Has Global Warming Increased U.S. Hurricane Damages?
Estrada et al. (2015), a study published this week in Nature Geoscience, finds “an upward trend in [hurricane-inflicted U.S.] economic losses between 1900 and 2005 that cannot be explained” by changes in societal factors such as increases in wealth, population, and inflation. The researchers also find “an upward trend in both the number and intensity of hurricanes in the North Atlantic basin” that is “consistent with” the global rise in average surface air temperature. They estimate that, in 2005, $2 billion to $4 billion in annual losses “could be attributable to climate change.”
University of Colorado prof. Roger Pielke, Jr. finds the study wrong on all counts.
Pielke provides a graph of North Atlantic hurricane strength, using a metric called the Power Dissipation Index (PDI), from 1950 through 2014. The graph covers the entire basin, not just hurricanes making landfall. Although there is considerable inter-annual and decadal variability, there is no long-term trend in hurricane strength.
More critically, Estrada et al. end their dataset in 2005, a big year for PDI and damages from Hurricanes Katrina and Rita.

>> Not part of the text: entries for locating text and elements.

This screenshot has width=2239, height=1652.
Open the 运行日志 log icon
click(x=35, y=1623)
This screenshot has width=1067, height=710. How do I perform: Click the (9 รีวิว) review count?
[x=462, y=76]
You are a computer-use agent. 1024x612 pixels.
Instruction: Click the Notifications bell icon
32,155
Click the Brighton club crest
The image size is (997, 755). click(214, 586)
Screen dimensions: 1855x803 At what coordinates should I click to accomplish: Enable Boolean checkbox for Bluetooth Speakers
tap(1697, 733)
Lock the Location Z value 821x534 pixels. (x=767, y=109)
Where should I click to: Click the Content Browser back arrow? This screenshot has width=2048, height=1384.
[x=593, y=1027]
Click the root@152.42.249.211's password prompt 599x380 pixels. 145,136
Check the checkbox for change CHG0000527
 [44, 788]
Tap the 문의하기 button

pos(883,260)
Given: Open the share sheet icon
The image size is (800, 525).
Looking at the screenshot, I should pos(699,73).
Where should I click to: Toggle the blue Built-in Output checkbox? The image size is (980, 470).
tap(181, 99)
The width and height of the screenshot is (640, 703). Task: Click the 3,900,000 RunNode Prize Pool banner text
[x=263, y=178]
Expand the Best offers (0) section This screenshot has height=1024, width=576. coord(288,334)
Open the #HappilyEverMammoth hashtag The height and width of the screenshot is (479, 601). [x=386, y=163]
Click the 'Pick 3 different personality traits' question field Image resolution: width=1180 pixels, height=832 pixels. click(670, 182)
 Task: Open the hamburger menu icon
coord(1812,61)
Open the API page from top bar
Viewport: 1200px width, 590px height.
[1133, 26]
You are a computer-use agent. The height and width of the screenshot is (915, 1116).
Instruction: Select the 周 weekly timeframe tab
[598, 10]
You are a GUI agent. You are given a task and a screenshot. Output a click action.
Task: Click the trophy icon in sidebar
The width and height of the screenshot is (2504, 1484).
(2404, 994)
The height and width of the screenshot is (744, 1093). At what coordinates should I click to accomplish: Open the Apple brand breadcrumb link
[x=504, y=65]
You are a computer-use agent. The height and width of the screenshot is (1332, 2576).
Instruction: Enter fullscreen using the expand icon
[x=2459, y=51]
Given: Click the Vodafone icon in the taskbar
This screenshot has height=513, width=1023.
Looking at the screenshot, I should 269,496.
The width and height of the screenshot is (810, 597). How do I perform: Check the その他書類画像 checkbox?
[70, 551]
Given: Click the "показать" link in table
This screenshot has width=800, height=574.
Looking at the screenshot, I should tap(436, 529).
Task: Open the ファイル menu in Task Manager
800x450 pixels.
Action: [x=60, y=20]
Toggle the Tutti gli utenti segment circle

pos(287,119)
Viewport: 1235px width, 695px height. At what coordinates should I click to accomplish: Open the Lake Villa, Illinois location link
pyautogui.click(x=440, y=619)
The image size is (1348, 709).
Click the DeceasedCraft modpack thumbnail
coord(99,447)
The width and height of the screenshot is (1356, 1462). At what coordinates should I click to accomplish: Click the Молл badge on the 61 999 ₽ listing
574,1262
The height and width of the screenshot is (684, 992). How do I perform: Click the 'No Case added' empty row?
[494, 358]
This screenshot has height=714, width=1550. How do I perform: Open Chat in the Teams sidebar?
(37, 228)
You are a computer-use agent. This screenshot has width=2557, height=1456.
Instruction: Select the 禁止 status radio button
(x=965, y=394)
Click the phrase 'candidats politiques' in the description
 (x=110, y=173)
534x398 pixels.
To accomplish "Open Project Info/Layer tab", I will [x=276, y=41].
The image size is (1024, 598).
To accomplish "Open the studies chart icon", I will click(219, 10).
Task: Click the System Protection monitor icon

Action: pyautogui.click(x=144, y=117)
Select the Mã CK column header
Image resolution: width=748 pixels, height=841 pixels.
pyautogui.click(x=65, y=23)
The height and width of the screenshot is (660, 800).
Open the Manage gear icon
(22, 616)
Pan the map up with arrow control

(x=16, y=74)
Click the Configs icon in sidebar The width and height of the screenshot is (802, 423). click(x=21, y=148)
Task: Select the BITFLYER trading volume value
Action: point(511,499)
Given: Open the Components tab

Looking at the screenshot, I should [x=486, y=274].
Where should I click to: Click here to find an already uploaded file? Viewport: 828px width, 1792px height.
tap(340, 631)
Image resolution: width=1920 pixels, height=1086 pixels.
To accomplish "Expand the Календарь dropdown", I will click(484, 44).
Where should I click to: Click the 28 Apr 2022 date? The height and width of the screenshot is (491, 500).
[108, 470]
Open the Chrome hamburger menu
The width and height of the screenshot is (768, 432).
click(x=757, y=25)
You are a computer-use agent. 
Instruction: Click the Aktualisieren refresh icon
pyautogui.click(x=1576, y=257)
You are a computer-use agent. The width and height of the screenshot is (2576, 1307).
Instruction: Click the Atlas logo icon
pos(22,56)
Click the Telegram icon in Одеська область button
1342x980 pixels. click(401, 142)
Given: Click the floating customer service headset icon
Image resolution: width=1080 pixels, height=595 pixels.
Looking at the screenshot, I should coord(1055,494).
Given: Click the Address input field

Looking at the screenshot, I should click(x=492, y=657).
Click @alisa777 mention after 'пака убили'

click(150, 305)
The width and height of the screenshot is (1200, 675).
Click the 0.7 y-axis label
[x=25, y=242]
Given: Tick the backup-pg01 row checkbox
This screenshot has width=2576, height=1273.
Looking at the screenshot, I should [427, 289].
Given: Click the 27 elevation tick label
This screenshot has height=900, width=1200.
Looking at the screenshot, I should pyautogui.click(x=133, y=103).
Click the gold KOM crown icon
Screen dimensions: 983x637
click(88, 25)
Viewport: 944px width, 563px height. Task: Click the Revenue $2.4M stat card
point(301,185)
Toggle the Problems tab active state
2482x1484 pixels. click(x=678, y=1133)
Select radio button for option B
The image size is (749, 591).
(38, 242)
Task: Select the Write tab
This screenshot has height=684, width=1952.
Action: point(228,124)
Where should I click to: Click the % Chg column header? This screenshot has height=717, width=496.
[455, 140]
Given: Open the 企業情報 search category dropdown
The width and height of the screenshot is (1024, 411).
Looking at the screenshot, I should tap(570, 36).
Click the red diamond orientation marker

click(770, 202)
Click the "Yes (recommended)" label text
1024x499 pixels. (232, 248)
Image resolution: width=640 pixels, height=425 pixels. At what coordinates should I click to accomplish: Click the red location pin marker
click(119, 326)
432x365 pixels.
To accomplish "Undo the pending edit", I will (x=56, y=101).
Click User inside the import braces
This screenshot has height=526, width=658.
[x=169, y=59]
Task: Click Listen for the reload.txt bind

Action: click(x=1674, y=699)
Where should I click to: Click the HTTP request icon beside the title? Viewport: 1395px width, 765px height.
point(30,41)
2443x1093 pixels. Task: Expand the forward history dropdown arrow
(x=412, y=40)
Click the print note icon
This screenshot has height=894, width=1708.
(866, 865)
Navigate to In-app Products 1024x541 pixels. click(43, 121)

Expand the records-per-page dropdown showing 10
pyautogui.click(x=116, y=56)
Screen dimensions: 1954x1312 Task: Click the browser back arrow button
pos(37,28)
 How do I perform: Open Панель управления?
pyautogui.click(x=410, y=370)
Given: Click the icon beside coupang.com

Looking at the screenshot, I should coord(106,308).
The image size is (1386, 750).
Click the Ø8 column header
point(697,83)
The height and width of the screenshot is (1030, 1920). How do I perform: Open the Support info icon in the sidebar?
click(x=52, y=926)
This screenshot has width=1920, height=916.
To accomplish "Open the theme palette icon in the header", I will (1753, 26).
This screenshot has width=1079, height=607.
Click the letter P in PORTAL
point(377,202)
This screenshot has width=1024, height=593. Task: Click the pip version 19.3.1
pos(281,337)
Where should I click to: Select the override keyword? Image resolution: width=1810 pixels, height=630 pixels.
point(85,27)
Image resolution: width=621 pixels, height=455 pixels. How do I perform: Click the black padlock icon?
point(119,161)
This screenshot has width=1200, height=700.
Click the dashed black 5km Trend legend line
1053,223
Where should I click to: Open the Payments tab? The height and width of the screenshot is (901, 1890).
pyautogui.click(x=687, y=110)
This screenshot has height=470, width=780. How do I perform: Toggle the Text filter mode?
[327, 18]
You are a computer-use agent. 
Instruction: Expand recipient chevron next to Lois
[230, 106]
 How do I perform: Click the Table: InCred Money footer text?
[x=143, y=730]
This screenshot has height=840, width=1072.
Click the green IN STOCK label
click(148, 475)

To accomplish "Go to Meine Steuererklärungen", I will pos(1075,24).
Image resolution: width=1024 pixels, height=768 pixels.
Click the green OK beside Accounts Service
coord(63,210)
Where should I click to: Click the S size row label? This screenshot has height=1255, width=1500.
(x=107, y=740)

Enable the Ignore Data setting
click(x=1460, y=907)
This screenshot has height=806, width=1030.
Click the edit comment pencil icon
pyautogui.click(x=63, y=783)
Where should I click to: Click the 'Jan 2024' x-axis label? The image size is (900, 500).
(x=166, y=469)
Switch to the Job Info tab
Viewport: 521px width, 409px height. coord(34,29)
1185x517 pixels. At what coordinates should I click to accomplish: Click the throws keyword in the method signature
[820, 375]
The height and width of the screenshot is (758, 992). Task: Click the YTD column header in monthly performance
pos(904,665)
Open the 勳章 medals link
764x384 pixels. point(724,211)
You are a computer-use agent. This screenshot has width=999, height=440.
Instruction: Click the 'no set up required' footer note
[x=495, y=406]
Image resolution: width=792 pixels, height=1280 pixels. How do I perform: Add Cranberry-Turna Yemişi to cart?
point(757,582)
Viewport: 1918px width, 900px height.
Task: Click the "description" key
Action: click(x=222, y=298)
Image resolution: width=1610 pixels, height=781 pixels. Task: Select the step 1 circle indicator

Thus, the researchers leave out of the dataset the record-breaking nine-year (2006-2014) “drought” of major (category 3, 4, 5) U.S. hurricane landfalls.
In other graphs, Pielke shows that U.S. hurricane landfall frequency and intensity have both declined 20% from 1900 to the present.
Comparing two fifty-year periods, Pielke notes that there were 23 major U.S. hurricane landfalls during 1915-1954 but only nine major hurricane landfalls during 1965-2015. There were 40% fewer major U.S. hurricane landfalls in the later, globally-warmer 50-year period.